У Рыски екнуло сердце, но, к ее изумлению, толпа как будто ничего не заметила. Девицы продолжали влюбленно пожирать Алька глазами, а мужчины, недавно готовые поднять белокосого на вилы, сосредоточенно вслушивались – вражда враждой, но сотню-другую саврянских слов большинство ринтарцев знали. «Хорошо хоть любовную балладу выбрал, а не похабные частушки о нашем тсаре, – тревожно подумал Жар, вытирая выступивший на лбу пот. – С этого придурка станется!»
Когда Альк отложил гитару и демонстративно размял затекшие плечи, слева на его стул опиралась рыжекосая служанка, справа – чернявая с короткой стрижкой, а на полу у ног пристроилась темно-русая девица распутного, но весьма приятного вида.
– Вот, – торжествующе объявил Альк, рукой обводя это богатство, – выбирай!
Красотки захихикали, служанки пересели к саврянину на колени. Он, не чинясь, обнял обеих. Жар еле успел подхватить гитару, иначе она попросту упала бы на пол.
– Ты что, рехнулся?! – прошипел вор сквозь зубы.
Альк переложил правую руку повыше:
– Ты прав – у этой ничего. То есть очень даже чего.
– Ну не здесь же!

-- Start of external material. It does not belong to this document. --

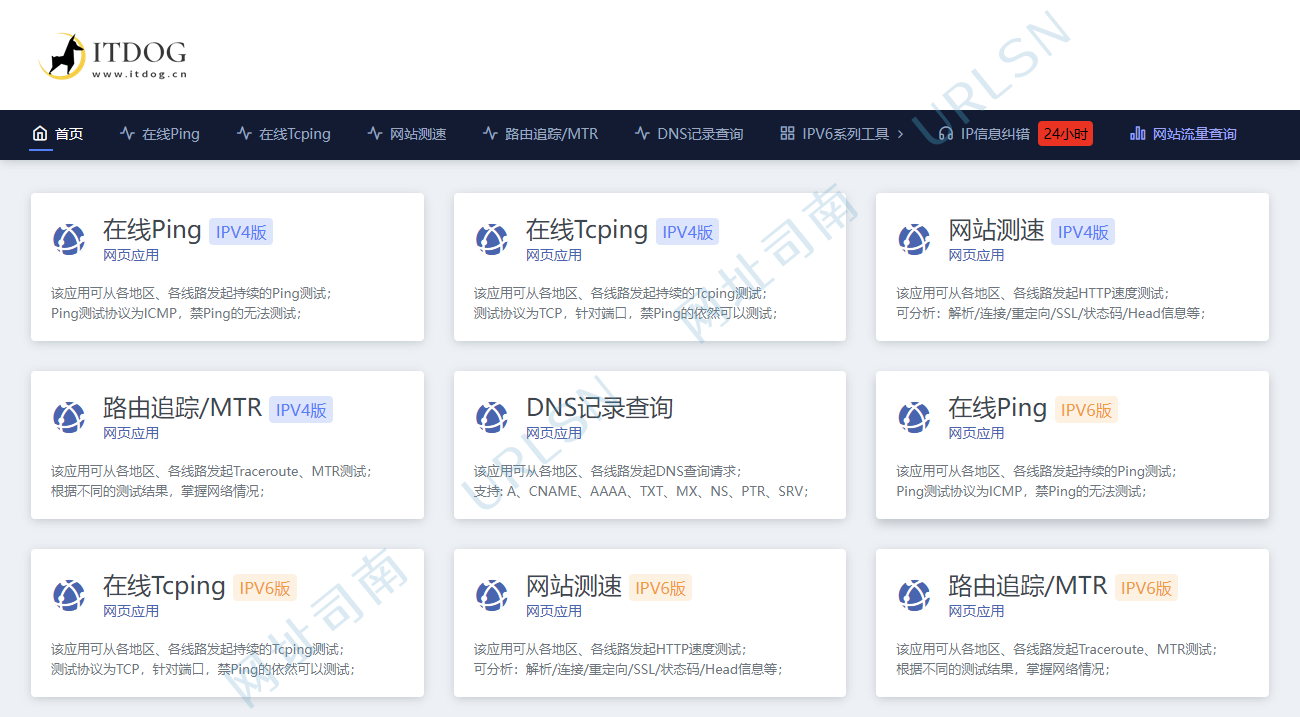
Task: Click the globe icon on 在线Ping IPV4版 card
Action: tap(68, 239)
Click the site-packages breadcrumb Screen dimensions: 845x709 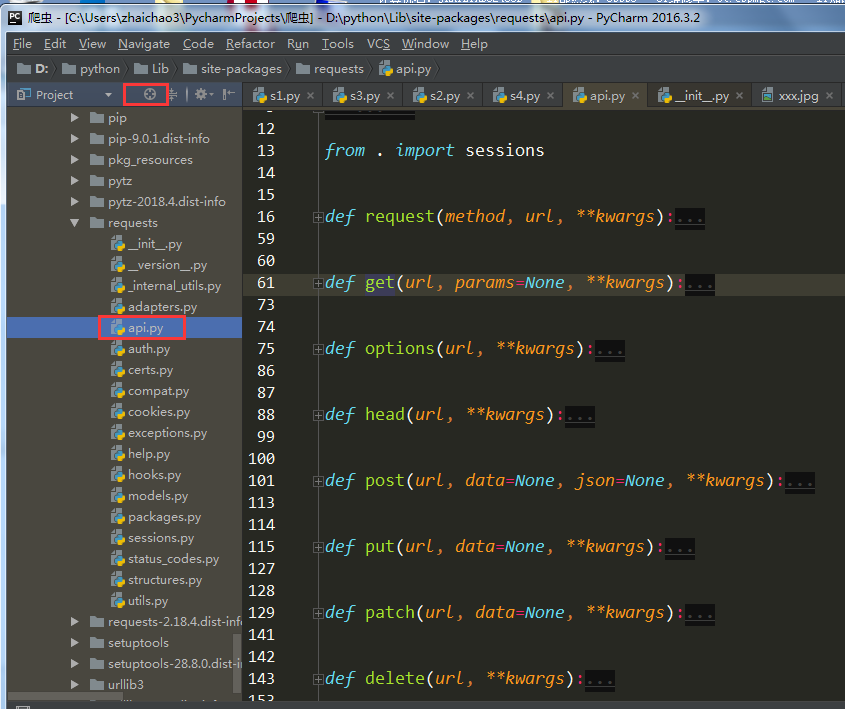click(x=240, y=69)
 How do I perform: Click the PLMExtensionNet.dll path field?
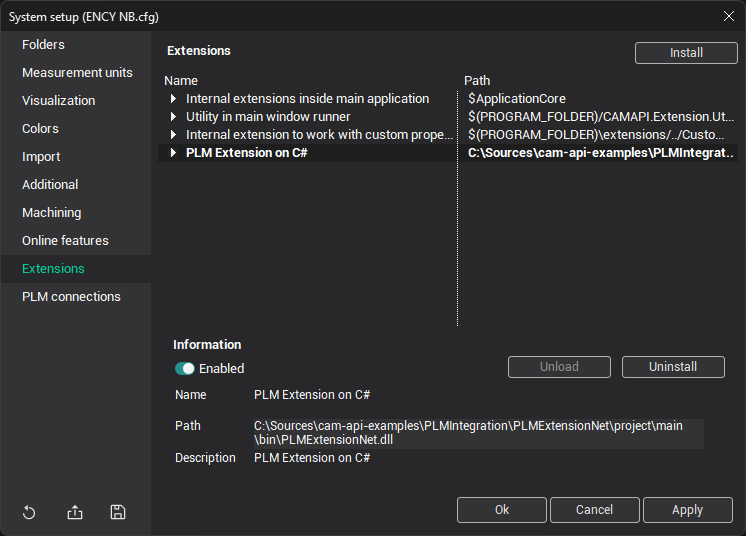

И не так!
– Почему?
«Потому что такое внимание нам без надобности, идиот!» – чуть не завопил Жар.
– Попроси своего дружка, пусть еще споет! – капризно потребовала русая, дернув его за штанину.
– Сама проси, – огрызнулся вор, крепче прижимая к себе гитару и беспокойно осматривая кормильню. Хуже не бывает! Все на них пялятся, кроме разве что компании плотовщиков возле очага: у них своя музыка – из-под стола доносился зычный храп.
– Фу, нахал! – Девица игриво ущипнула Жара за ляжку.
Парень еле удержался, чтобы не пнуть ее в ответ.
«Надо отсюда сваливать», – пальцами показал он Рыске, едва протолкавшейся к столу. Служанки ревниво на нее косились и еще теснее липли к Альку.
«Как?!» – отчаянно развела руками девушка. Жар сунул ей гитару и указал на лестницу, а сам встал и громко заговорил:
– Простите, уважаемые, но мы с другом очень устали и собираемся пойти спать. Не огорчайтесь, завтра утром он с удовольствием снова вам спо…
Толпа притихла и раздалась, но не выпуская, а впуская. Жар мысленно застонал: угораздило же их выбрать кормильню, на верхней веранде которой пируют стражники! Пока, впрочем, они были настроены благодушно: мундиры расстегнуты, щеки красны, один на ходу обгрызает гусиную ногу. Впереди важно выступал щеголевато одетый мужчина лет тридцати, с темными волосами до плеч, тщательно расчесанными и уложенными. Симпатичное, тонких черт лицо портили сильно косящие глаза да тоненькие, в ниточку, брови. Было в этом господине что-то неправильное, но что – Рыска по наивности не поняла. Зато Альк с Жаром одинаково брезгливо поморщились, вор даже отступил на шаг. Девушка тоже потянула носом воздух, но запах был приятный, сладкий, хоть и излишне сильный. Дорогие, наверное, духи.
– Хорошо поешь, саврянин.
Альк неопределенно мыкнул, не то соглашаясь, не то сдерживая «дохлого ежика», рвущегося на свободу. Незнакомец на всякий случай отодвинулся, стража полукругом выстроилась за его спиной.
– Я желаю послушать тебя в своей гостиной, – объявил косой, словно не допуская мысли, что у певца могут быть другие планы. – Идем, я хорошо заплачу.